EXERCISE DESCRIPTION: Each line of the entries below that holds "named" is needed, copied in full.

DATA:
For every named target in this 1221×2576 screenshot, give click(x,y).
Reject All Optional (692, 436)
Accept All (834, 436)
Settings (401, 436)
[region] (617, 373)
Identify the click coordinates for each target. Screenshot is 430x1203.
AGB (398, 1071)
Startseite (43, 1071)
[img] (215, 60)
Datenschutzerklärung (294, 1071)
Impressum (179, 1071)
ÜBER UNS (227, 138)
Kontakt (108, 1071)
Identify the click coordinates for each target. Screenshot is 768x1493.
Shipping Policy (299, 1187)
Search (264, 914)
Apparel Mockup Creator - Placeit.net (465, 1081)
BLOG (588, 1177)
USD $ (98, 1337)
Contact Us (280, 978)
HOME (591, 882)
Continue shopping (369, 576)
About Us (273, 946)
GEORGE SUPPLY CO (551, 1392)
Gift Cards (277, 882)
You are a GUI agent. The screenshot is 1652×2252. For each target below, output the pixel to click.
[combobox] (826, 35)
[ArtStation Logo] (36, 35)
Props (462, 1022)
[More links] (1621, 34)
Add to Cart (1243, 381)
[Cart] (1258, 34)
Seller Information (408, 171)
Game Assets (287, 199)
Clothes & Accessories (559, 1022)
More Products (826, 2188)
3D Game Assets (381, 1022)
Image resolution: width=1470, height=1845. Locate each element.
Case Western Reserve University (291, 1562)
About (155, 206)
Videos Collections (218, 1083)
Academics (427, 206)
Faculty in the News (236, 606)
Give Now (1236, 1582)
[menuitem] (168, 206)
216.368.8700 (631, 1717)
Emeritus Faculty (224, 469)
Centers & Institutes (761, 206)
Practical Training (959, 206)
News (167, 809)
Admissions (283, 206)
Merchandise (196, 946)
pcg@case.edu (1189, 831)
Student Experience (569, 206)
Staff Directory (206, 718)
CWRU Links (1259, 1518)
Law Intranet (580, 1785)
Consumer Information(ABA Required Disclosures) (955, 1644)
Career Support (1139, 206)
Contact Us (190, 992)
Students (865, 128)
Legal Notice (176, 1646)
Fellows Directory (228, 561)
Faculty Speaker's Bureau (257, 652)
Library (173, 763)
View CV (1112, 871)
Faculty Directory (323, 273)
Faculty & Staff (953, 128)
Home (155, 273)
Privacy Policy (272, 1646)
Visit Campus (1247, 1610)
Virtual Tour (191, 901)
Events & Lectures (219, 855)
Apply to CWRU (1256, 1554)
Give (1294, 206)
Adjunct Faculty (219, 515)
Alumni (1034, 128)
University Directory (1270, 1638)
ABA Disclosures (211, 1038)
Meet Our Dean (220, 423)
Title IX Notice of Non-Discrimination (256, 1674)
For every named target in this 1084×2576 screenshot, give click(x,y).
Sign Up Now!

WRITTEN SOLUTION:
For every named target in this 1221×2576 screenshot, give click(x,y).
For every named target in this 1084×2576 screenshot, give click(x,y).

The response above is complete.